Links to Paper and Supplementary Materials
Main Paper (Open Access Version): https://papers.miccai.org/miccai-2025/paper/5411_paper.pdf
SharedIt Link: Not yet available
SpringerLink (DOI): Not yet available
Supplementary Material: Not Submitted
Link to the Code Repository
N/A
Link to the Dataset(s)
N/A
BibTex
@InProceedings{SuZhi_MSGFlowNet_MICCAI2025,
author = { Su, Zhihao and Zhai, Jihao and Ji, Junzhong and Liu, Jinduo},
title = { { MSGFlowNet: Learning Effective Connectivity Network based on Sparse Generative Flow Network from fMRI and EEG Data } },
booktitle = {proceedings of Medical Image Computing and Computer Assisted Intervention -- MICCAI 2025},
year = {2025},
publisher = {Springer Nature Switzerland},
volume = {LNCS 15960},
month = {September},
}
Reviews
Review #1
- Please describe the contribution of the paper
The author developed a multimodal sparse generative flow network (MSGFlowNet), which integrates fMRI and EEG data to identify effective connectivity. The model’s performance has been tested on both simulated datasets and real-world fMRI and EEG data.

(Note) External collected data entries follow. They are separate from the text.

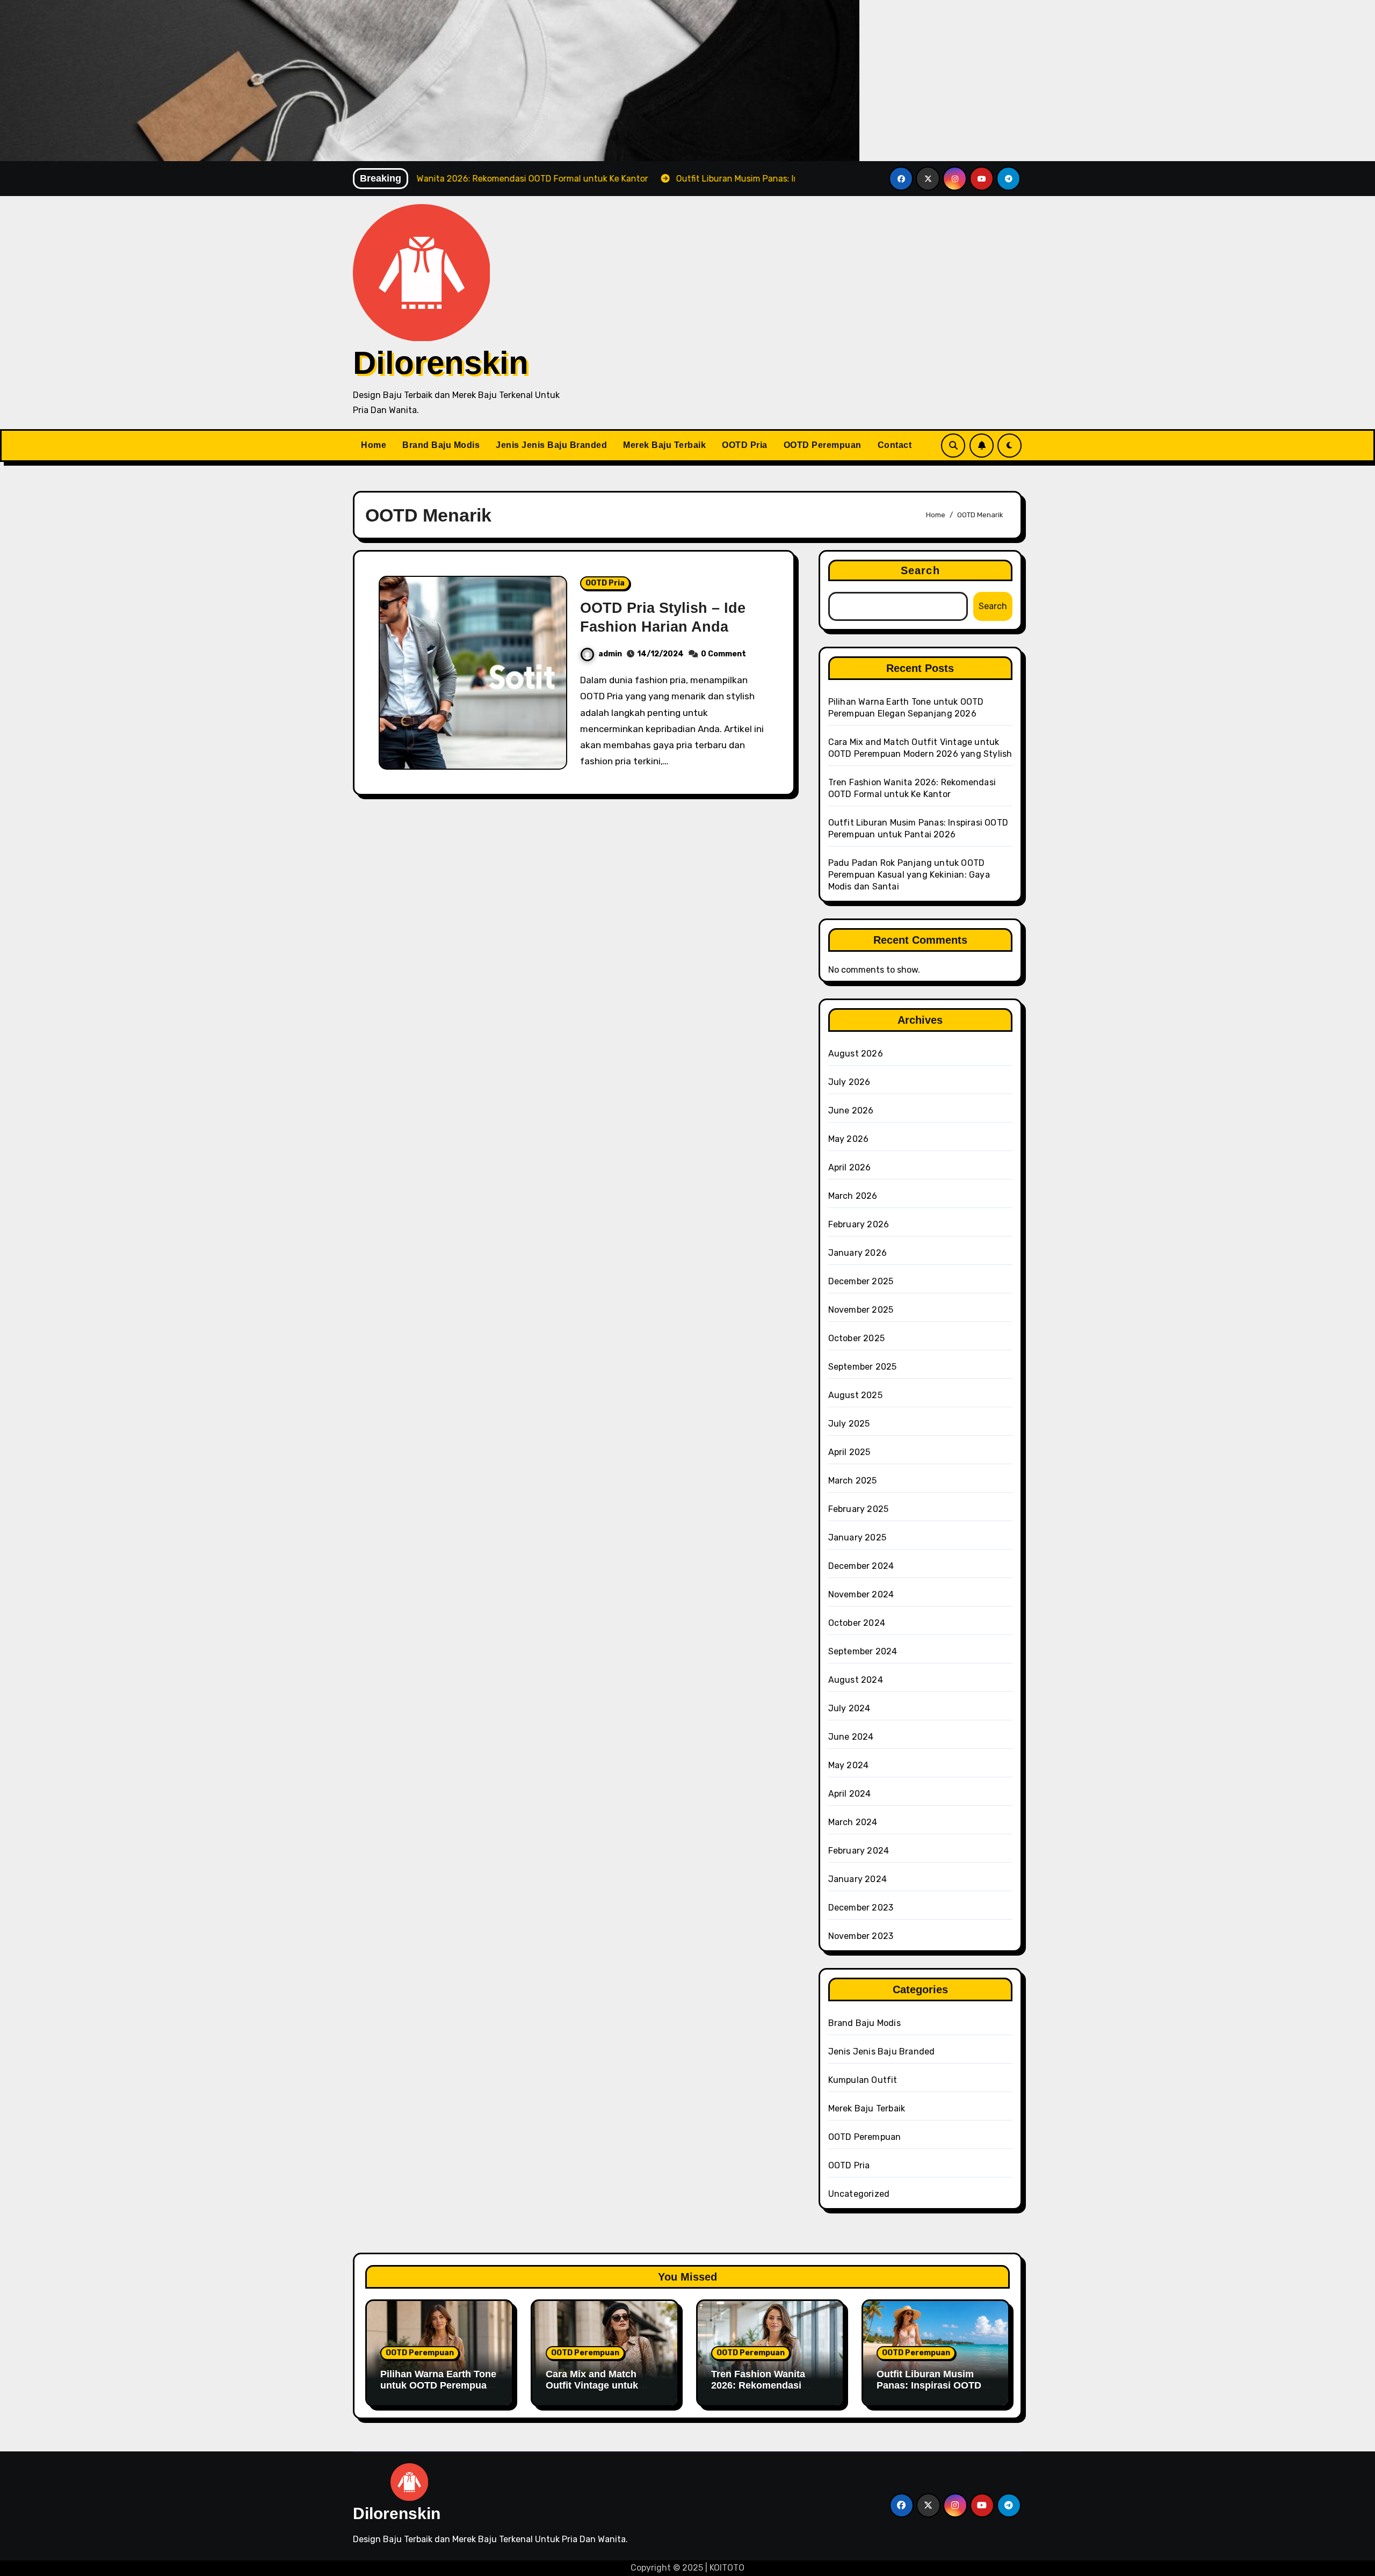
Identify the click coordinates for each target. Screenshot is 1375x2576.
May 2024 (848, 1765)
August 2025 (855, 1395)
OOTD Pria (745, 445)
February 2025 (858, 1509)
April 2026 (849, 1167)
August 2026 (855, 1053)
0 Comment (723, 654)
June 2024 (851, 1737)
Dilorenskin (441, 363)
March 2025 (852, 1480)
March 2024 (853, 1822)
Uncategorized (859, 2194)
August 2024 (855, 1680)
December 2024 (861, 1566)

- Please list the major strengths of the paper: you should highlight a novel formulation, an original way to use data, demonstration of clinical feasibility, a novel application, a particularly strong evaluation, or anything else that is a strong aspect of this work. Please provide details, for instance, if a method is novel, explain what aspect is novel and why this is interesting.
The manuscript is well-composed, with only minor typographical errors. The proposed framework was validated using both simulated and real-world data, demonstrating positive outcomes.

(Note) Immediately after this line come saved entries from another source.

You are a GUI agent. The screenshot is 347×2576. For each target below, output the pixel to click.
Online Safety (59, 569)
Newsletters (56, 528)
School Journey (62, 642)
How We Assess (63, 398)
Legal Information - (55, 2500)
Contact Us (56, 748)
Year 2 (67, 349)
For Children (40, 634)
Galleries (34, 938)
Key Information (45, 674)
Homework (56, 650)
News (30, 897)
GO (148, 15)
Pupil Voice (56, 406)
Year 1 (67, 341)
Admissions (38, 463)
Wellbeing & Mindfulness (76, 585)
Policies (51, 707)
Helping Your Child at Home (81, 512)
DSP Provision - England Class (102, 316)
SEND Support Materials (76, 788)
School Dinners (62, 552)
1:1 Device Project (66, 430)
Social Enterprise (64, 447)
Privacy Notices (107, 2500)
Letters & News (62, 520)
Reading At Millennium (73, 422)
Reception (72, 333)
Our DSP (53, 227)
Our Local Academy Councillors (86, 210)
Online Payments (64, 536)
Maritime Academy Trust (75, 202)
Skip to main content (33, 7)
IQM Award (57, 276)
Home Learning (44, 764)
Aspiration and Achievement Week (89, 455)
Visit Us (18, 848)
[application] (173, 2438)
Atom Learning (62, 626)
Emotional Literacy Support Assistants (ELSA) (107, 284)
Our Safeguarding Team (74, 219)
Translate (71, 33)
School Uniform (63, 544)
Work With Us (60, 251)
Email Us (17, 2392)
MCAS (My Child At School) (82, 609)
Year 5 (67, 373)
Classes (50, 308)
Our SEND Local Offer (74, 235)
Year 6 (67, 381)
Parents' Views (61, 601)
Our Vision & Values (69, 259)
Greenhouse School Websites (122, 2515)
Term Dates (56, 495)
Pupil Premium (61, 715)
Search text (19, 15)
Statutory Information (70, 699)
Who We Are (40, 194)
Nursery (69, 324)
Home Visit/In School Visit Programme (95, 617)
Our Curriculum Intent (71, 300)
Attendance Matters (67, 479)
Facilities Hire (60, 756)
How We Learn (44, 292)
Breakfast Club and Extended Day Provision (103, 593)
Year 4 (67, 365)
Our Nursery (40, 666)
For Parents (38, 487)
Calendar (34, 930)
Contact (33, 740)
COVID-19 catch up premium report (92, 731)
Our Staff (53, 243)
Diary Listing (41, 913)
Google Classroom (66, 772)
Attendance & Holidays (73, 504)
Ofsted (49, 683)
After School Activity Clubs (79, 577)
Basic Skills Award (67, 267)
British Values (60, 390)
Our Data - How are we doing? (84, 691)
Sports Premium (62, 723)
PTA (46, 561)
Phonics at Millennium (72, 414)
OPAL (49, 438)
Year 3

- Please list the major weaknesses of the paper. Please provide details: for instance, if you state that a formulation, way of using data, demonstration of clinical feasibility, or application is not novel, then you must provide specific references to prior work.
Please see the comments below.
- Please rate the clarity and organization of this paper
Satisfactory
- Please comment on the reproducibility of the paper. Please be aware that providing code and data is a plus, but not a requirement for acceptance.
The submission has provided an anonymized link to the source code, dataset, or any other dependencies.
- Optional: If you have any additional comments to share with the authors, please provide them here. Please also refer to our Reviewer’s guide on what makes a good review and pay specific attention to the different assessment criteria for the different paper categories: https://conferences.miccai.org/2025/en/REVIEWER-GUIDELINES.html
Major comments:
- Time Lag Information and Method Comparison
In Section 1, the authors mention that RNNs are suitable for identifying time lags in Granger causality analysis. However, the paper does not appear to utilize time lag information in the subsequent methodology. Could the authors please comment on this discrepancy? Additionally, it would be beneficial to compare the proposed method with prior approaches that explicitly consider time-varying and nonlinear Granger causality, such as:
- Chuang, Kai-Cheng, et al. “Nonlinear conditional time-varying Granger causality of task fMRI via deep stacking networks and adaptive convolutional kernels.” MICCAI, Springer, 2022.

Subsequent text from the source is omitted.